:: Data shown ::
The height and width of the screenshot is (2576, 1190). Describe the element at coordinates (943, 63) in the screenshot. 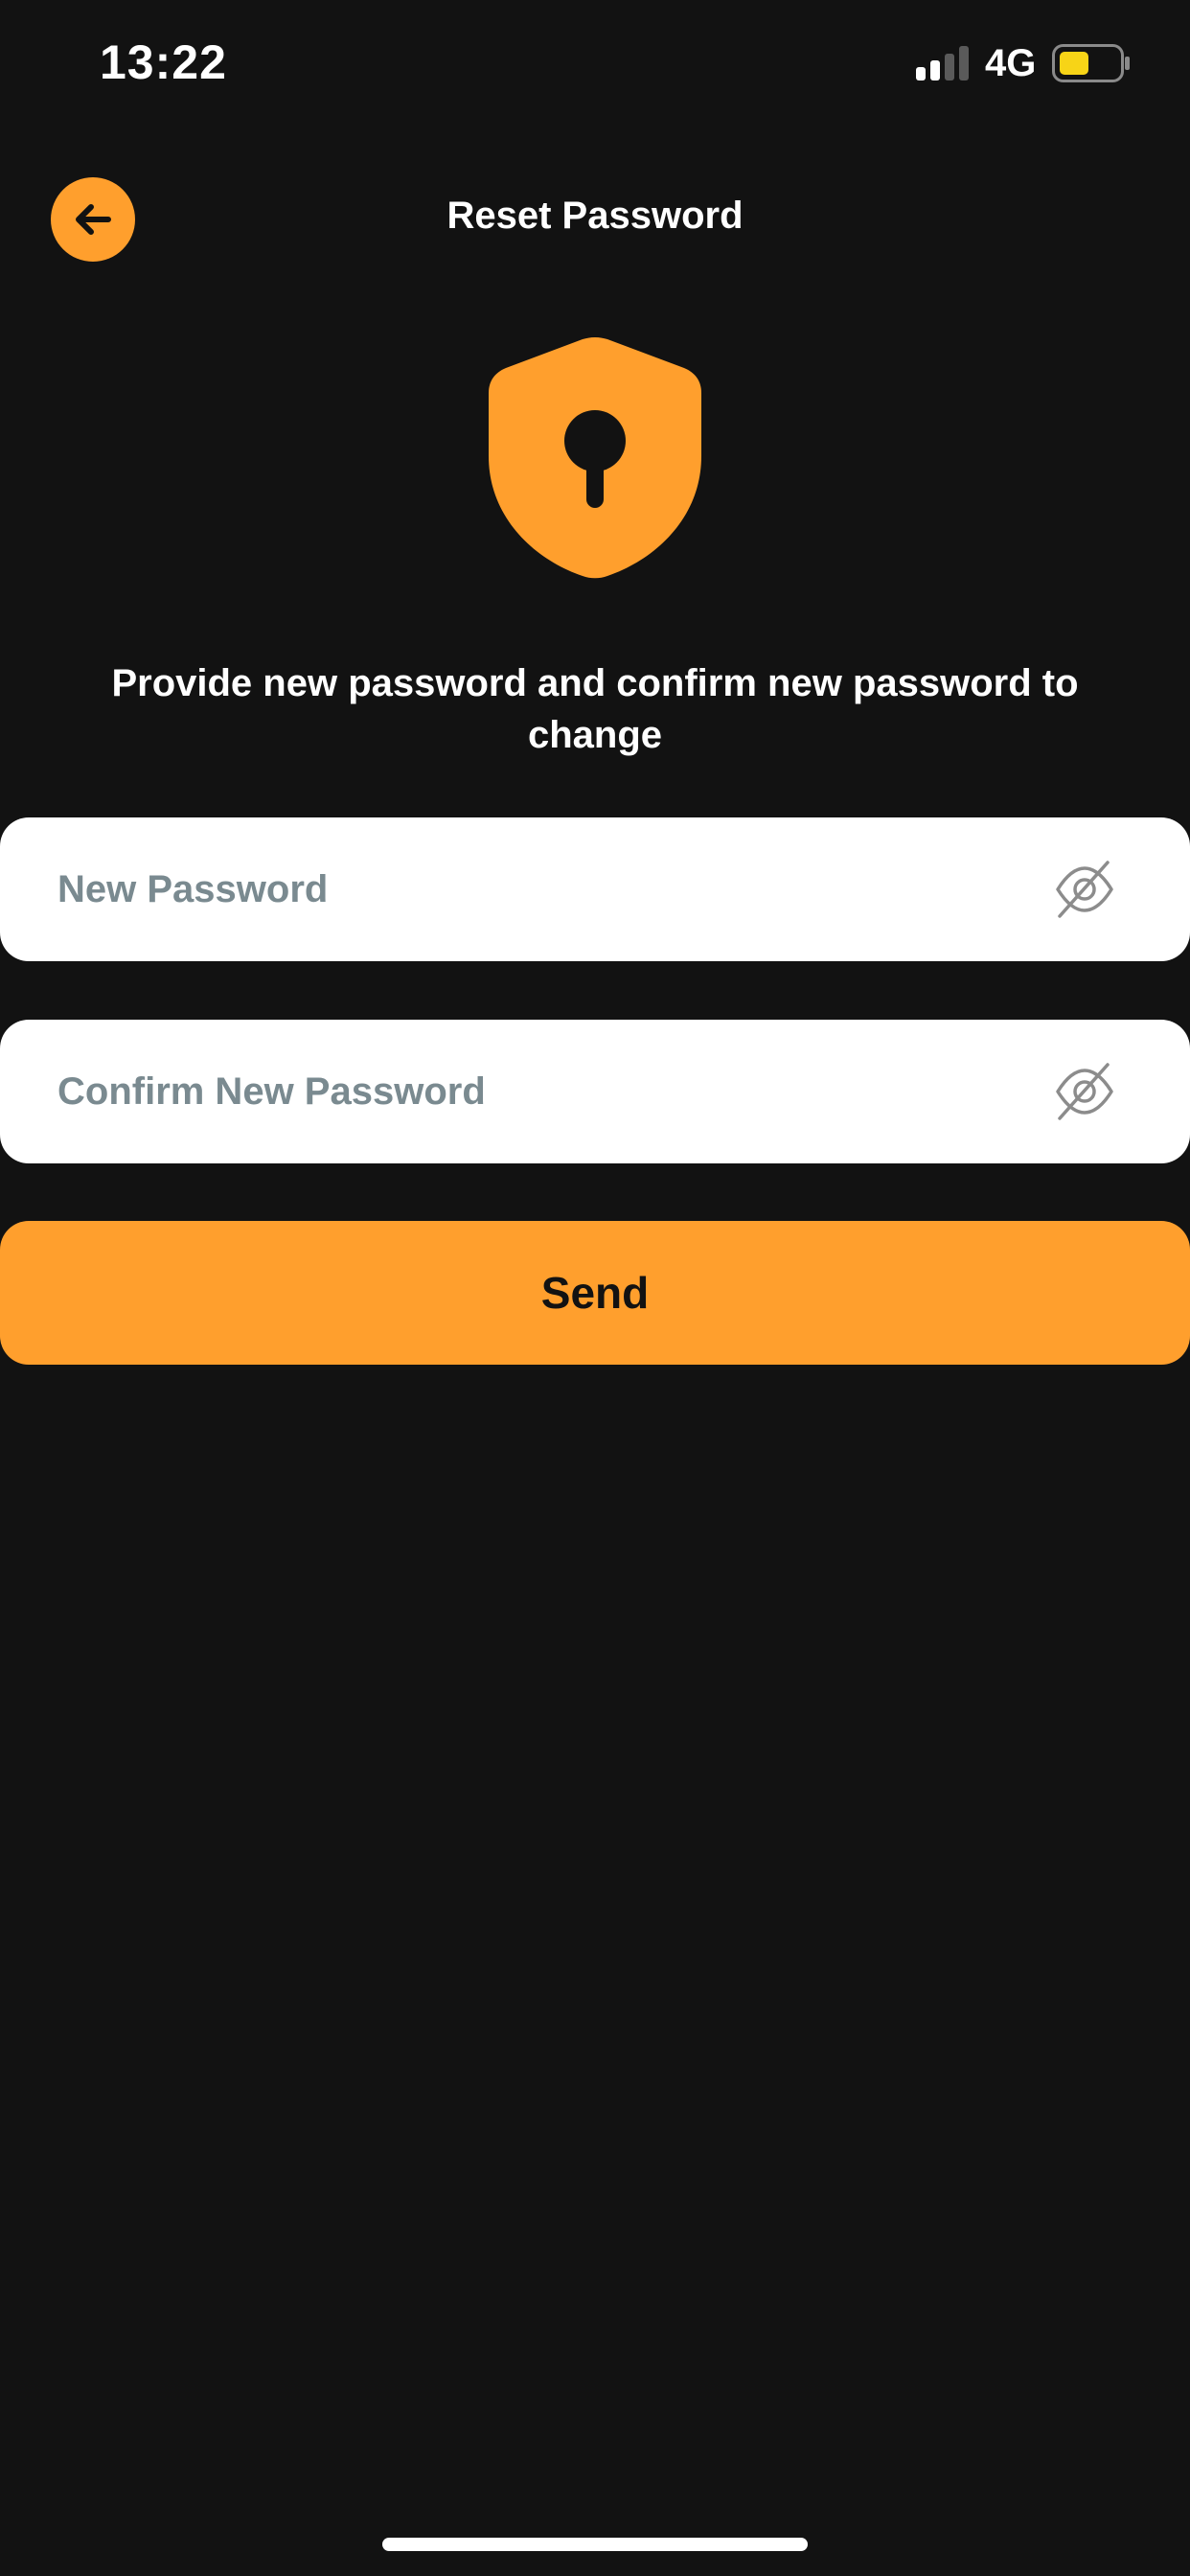

I see `cellular-signal-icon` at that location.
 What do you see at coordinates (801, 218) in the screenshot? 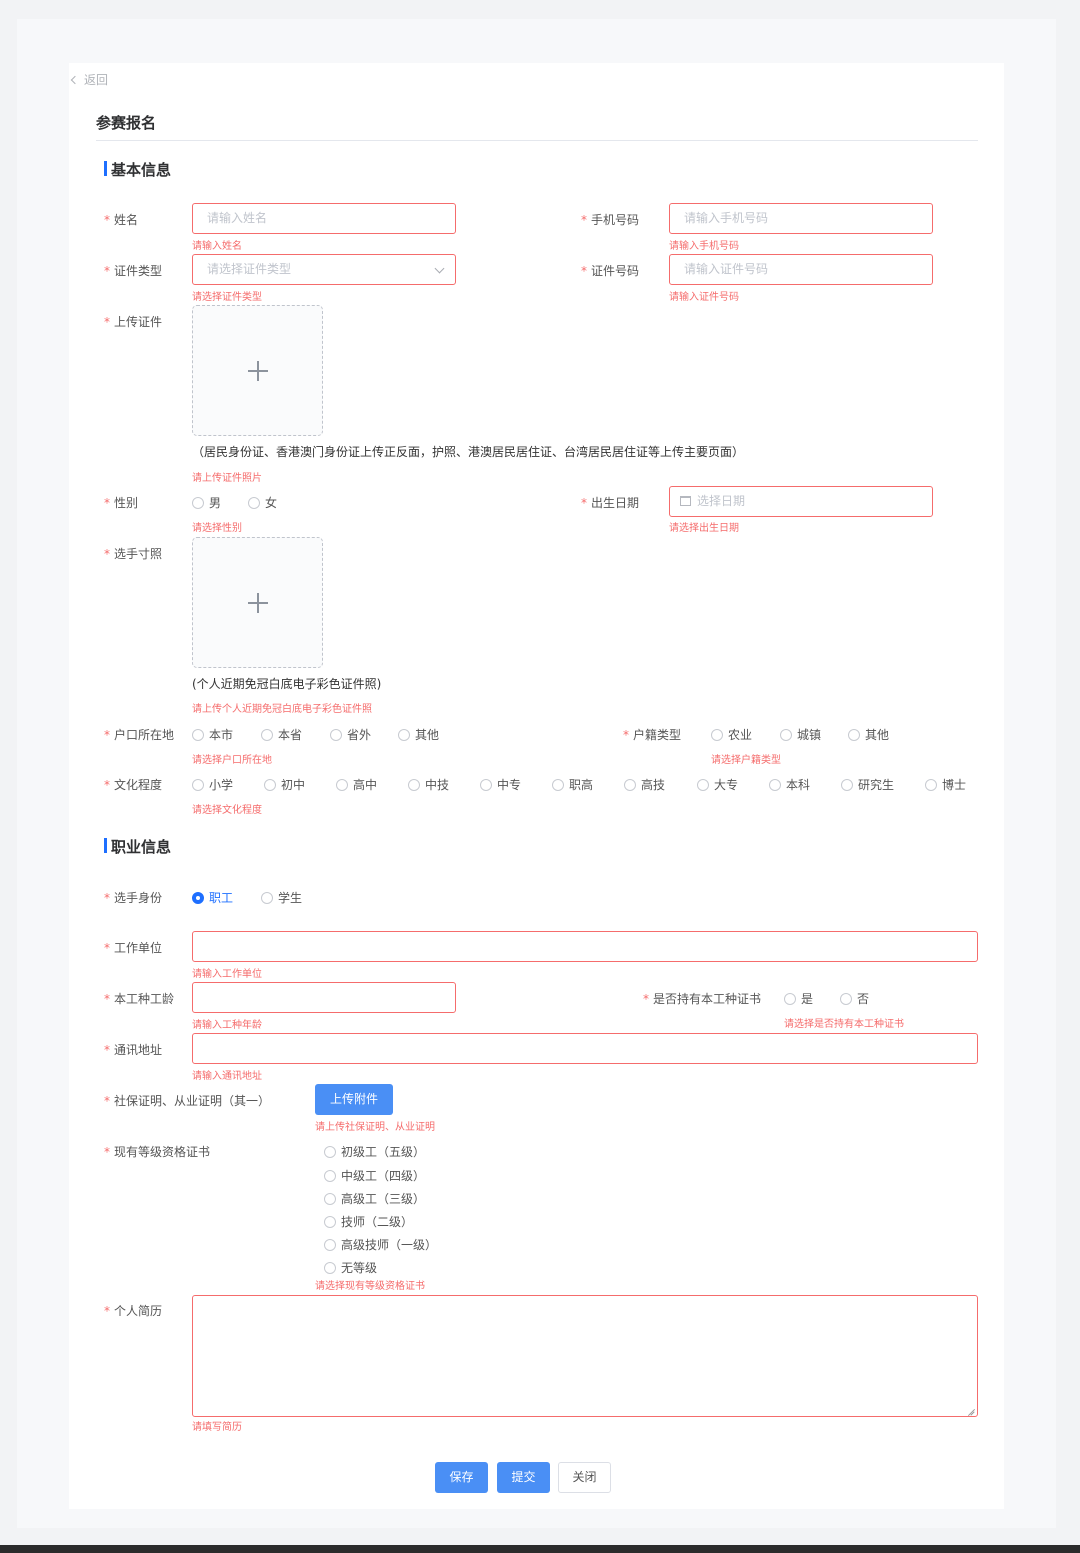
I see `phone-input: 请输入手机号码` at bounding box center [801, 218].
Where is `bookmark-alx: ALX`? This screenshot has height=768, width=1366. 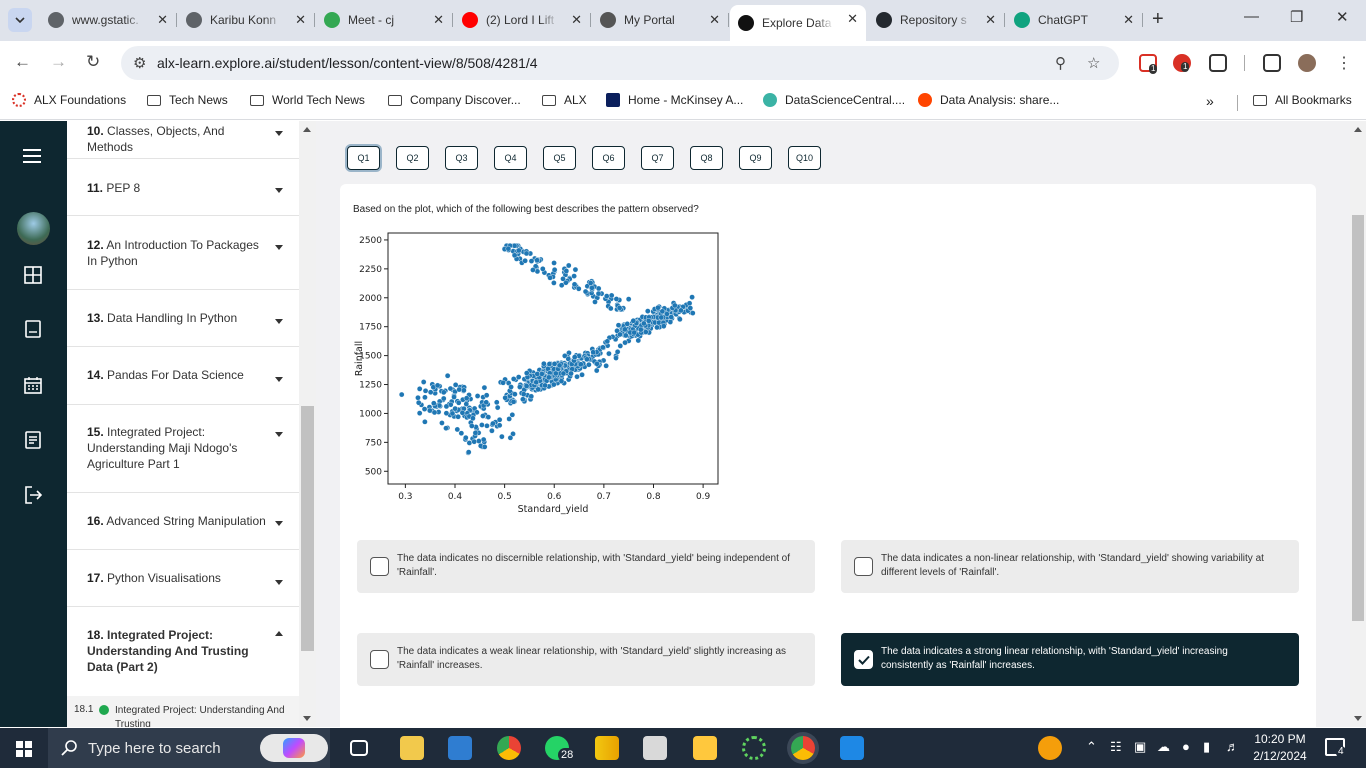 bookmark-alx: ALX is located at coordinates (564, 100).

:: Work to complete ::
Copy the data word for word, from its very start down through the line containing "center [801, 218].". Leave the pictures out.

:: Response area ::
The height and width of the screenshot is (2576, 1190). Describe the element at coordinates (943, 63) in the screenshot. 

I see `cellular-signal-icon` at that location.
 What do you see at coordinates (801, 218) in the screenshot? 
I see `phone-input: 请输入手机号码` at bounding box center [801, 218].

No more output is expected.